--- DATASET ENTRIES Enclosed Below ---

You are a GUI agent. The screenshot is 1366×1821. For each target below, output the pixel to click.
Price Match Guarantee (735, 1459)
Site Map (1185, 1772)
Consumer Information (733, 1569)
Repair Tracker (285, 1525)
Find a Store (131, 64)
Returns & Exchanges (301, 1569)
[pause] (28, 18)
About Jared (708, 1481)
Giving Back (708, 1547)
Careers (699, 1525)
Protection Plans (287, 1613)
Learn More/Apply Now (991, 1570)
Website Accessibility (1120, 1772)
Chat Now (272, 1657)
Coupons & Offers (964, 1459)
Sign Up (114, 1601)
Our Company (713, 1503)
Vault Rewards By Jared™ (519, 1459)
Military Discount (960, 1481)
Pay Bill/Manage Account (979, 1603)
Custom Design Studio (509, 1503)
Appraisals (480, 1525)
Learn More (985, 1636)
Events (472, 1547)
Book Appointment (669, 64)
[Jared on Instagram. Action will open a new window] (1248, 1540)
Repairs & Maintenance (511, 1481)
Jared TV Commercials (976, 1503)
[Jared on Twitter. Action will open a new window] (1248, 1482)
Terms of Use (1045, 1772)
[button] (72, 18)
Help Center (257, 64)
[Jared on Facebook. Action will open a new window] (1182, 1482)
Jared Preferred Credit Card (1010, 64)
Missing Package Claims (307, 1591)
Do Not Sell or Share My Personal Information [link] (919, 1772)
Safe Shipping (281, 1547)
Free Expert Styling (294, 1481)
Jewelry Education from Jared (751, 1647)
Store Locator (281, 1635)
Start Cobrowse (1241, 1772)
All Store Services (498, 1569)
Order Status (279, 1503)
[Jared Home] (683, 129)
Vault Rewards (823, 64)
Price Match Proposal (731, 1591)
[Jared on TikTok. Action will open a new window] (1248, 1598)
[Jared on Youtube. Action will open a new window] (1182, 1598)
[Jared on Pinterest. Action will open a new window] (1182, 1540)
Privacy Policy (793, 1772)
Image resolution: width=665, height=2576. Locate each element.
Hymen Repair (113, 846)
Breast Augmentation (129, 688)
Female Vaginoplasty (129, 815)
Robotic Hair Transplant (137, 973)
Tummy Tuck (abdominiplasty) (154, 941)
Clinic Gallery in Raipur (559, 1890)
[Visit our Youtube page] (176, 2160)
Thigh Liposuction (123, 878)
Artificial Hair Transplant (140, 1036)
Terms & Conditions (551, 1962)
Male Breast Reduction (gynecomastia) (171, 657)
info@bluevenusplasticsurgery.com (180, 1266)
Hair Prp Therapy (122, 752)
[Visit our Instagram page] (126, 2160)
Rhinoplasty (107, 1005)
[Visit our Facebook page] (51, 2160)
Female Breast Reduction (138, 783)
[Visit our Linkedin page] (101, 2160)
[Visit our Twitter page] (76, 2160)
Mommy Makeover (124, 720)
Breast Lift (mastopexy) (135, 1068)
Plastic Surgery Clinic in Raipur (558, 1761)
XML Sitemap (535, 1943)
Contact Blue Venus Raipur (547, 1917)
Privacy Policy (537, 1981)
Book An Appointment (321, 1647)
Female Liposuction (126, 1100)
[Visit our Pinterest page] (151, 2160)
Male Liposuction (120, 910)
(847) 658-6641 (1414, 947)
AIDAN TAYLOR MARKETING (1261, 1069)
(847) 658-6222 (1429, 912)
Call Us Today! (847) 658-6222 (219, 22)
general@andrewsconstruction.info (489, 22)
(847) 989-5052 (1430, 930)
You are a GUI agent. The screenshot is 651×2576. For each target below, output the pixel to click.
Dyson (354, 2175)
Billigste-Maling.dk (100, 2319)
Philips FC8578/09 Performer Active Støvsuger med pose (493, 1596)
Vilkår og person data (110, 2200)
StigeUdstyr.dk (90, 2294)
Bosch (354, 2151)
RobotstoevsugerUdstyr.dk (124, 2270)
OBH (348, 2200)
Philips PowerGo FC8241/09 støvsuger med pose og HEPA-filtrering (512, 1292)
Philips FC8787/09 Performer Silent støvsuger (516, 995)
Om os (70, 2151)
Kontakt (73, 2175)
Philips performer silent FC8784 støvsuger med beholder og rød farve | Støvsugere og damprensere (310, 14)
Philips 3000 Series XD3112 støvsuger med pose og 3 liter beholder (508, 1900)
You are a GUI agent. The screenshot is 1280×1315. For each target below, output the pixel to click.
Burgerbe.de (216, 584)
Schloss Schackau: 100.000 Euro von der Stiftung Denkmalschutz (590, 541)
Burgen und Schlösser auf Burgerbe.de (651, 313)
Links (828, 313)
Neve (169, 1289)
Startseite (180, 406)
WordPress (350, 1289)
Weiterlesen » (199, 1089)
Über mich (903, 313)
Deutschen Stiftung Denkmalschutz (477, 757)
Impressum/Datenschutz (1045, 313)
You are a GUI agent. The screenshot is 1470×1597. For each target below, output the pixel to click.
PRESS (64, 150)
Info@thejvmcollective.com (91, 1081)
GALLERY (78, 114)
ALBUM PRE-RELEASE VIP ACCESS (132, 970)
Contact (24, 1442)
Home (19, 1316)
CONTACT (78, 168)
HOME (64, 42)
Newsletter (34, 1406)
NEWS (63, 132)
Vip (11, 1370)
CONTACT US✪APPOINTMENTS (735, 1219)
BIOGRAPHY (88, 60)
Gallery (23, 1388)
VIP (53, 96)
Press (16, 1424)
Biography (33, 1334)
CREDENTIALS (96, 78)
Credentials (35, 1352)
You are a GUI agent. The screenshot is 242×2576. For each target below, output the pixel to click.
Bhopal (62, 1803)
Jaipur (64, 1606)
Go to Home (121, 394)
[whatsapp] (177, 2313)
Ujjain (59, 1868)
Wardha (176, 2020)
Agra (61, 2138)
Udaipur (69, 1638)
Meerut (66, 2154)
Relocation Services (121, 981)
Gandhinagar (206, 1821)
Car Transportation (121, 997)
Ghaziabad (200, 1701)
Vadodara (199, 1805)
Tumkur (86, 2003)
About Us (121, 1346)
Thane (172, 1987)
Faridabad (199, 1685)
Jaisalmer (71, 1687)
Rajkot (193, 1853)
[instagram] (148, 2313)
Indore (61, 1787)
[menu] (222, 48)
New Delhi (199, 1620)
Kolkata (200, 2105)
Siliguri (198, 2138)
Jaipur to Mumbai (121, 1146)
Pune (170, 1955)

--- End of Enclosed DATASET ENTRIES ---

### WHAT THE EXERCISE ASKS
All of the material above should be printed out in full, word for word.

### OUTPUT OF THE EXERCISE
You are a GUI agent. The screenshot is 1366×1821. For each target below, output the pixel to click.
Price Match Guarantee (735, 1459)
Site Map (1185, 1772)
Consumer Information (733, 1569)
Repair Tracker (285, 1525)
Find a Store (131, 64)
Returns & Exchanges (301, 1569)
[pause] (28, 18)
About Jared (708, 1481)
Giving Back (708, 1547)
Careers (699, 1525)
Protection Plans (287, 1613)
Learn More/Apply Now (991, 1570)
Website Accessibility (1120, 1772)
Chat Now (272, 1657)
Coupons & Offers (964, 1459)
Sign Up (114, 1601)
Our Company (713, 1503)
Vault Rewards By Jared™ (519, 1459)
Military Discount (960, 1481)
Pay Bill/Manage Account (979, 1603)
Custom Design Studio (509, 1503)
Appraisals (480, 1525)
Learn More (985, 1636)
Events (472, 1547)
Book Appointment (669, 64)
[Jared on Instagram. Action will open a new window] (1248, 1540)
Repairs & Maintenance (511, 1481)
Jared TV Commercials (976, 1503)
[Jared on Twitter. Action will open a new window] (1248, 1482)
Terms of Use (1045, 1772)
[button] (72, 18)
Help Center (257, 64)
[Jared on Facebook. Action will open a new window] (1182, 1482)
Jared Preferred Credit Card (1010, 64)
Missing Package Claims (307, 1591)
Do Not Sell or Share My Personal Information [link] (919, 1772)
Safe Shipping (281, 1547)
Free Expert Styling (294, 1481)
Jewelry Education from Jared (751, 1647)
Store Locator (281, 1635)
Start Cobrowse (1241, 1772)
All Store Services (498, 1569)
Order Status (279, 1503)
[Jared Home] (683, 129)
Vault Rewards (823, 64)
Price Match Proposal (731, 1591)
[Jared on TikTok. Action will open a new window] (1248, 1598)
[Jared on Youtube. Action will open a new window] (1182, 1598)
[Jared on Pinterest. Action will open a new window] (1182, 1540)
Privacy Policy (793, 1772)
Image resolution: width=665, height=2576. Locate each element.
Hymen Repair (113, 846)
Breast Augmentation (129, 688)
Female Vaginoplasty (129, 815)
Robotic Hair Transplant (137, 973)
Tummy Tuck (abdominiplasty) (154, 941)
Clinic Gallery in Raipur (559, 1890)
[Visit our Youtube page] (176, 2160)
Thigh Liposuction (123, 878)
Artificial Hair Transplant (140, 1036)
Terms & Conditions (551, 1962)
Male Breast Reduction (gynecomastia) (171, 657)
info@bluevenusplasticsurgery.com (180, 1266)
Hair Prp Therapy (122, 752)
[Visit our Instagram page] (126, 2160)
Rhinoplasty (107, 1005)
[Visit our Facebook page] (51, 2160)
Female Breast Reduction (138, 783)
[Visit our Linkedin page] (101, 2160)
[Visit our Twitter page] (76, 2160)
Mommy Makeover (124, 720)
Breast Lift (mastopexy) (135, 1068)
Plastic Surgery Clinic in Raipur (558, 1761)
XML Sitemap (535, 1943)
Contact Blue Venus Raipur (547, 1917)
Privacy Policy (537, 1981)
Book An Appointment (321, 1647)
Female Liposuction (126, 1100)
[Visit our Pinterest page] (151, 2160)
Male Liposuction (120, 910)
(847) 658-6641 (1414, 947)
AIDAN TAYLOR MARKETING (1261, 1069)
(847) 658-6222 (1429, 912)
Call Us Today! (847) 658-6222 (219, 22)
general@andrewsconstruction.info (489, 22)
(847) 989-5052 (1430, 930)
You are a GUI agent. The screenshot is 651×2576. For each target below, output the pixel to click.
Dyson (354, 2175)
Billigste-Maling.dk (100, 2319)
Philips FC8578/09 Performer Active Støvsuger med pose (493, 1596)
Vilkår og person data (110, 2200)
StigeUdstyr.dk (90, 2294)
Bosch (354, 2151)
RobotstoevsugerUdstyr.dk (124, 2270)
OBH (348, 2200)
Philips PowerGo FC8241/09 støvsuger med pose og HEPA-filtrering (512, 1292)
Philips FC8787/09 Performer Silent støvsuger (516, 995)
Om os (70, 2151)
Kontakt (73, 2175)
Philips performer silent FC8784 støvsuger med beholder og rød farve | Støvsugere og damprensere (310, 14)
Philips 3000 Series XD3112 støvsuger med pose og 3 liter beholder (508, 1900)
You are a GUI agent. The screenshot is 1280×1315. For each target below, output the pixel to click.
Burgerbe.de (216, 584)
Schloss Schackau: 100.000 Euro von der Stiftung Denkmalschutz (590, 541)
Burgen und Schlösser auf Burgerbe.de (651, 313)
Links (828, 313)
Neve (169, 1289)
Startseite (180, 406)
WordPress (350, 1289)
Weiterlesen » (199, 1089)
Über mich (903, 313)
Deutschen Stiftung Denkmalschutz (477, 757)
Impressum/Datenschutz (1045, 313)
You are a GUI agent. The screenshot is 1470×1597. For each target below, output the pixel to click.
PRESS (64, 150)
Info@thejvmcollective.com (91, 1081)
GALLERY (78, 114)
ALBUM PRE-RELEASE VIP ACCESS (132, 970)
Contact (24, 1442)
Home (19, 1316)
CONTACT (78, 168)
HOME (64, 42)
Newsletter (34, 1406)
NEWS (63, 132)
Vip (11, 1370)
CONTACT US✪APPOINTMENTS (735, 1219)
BIOGRAPHY (88, 60)
Gallery (23, 1388)
VIP (53, 96)
Press (16, 1424)
Biography (33, 1334)
CREDENTIALS (96, 78)
Credentials (35, 1352)
You are a GUI agent. The screenshot is 242×2576. For each target below, output the pixel to click.
Bhopal (62, 1803)
Jaipur (64, 1606)
Go to Home (121, 394)
[whatsapp] (177, 2313)
Ujjain (59, 1868)
Wardha (176, 2020)
Agra (61, 2138)
Udaipur (69, 1638)
Meerut (66, 2154)
Relocation Services (121, 981)
Gandhinagar (206, 1821)
Car Transportation (121, 997)
Ghaziabad (200, 1701)
Vadodara (199, 1805)
Tumkur (86, 2003)
About Us (121, 1346)
Thane (172, 1987)
Faridabad (199, 1685)
Jaisalmer (71, 1687)
Rajkot (193, 1853)
[instagram] (148, 2313)
Indore (61, 1787)
[menu] (222, 48)
New Delhi (199, 1620)
Kolkata (200, 2105)
Siliguri (198, 2138)
Jaipur to Mumbai (121, 1146)
Pune (170, 1955)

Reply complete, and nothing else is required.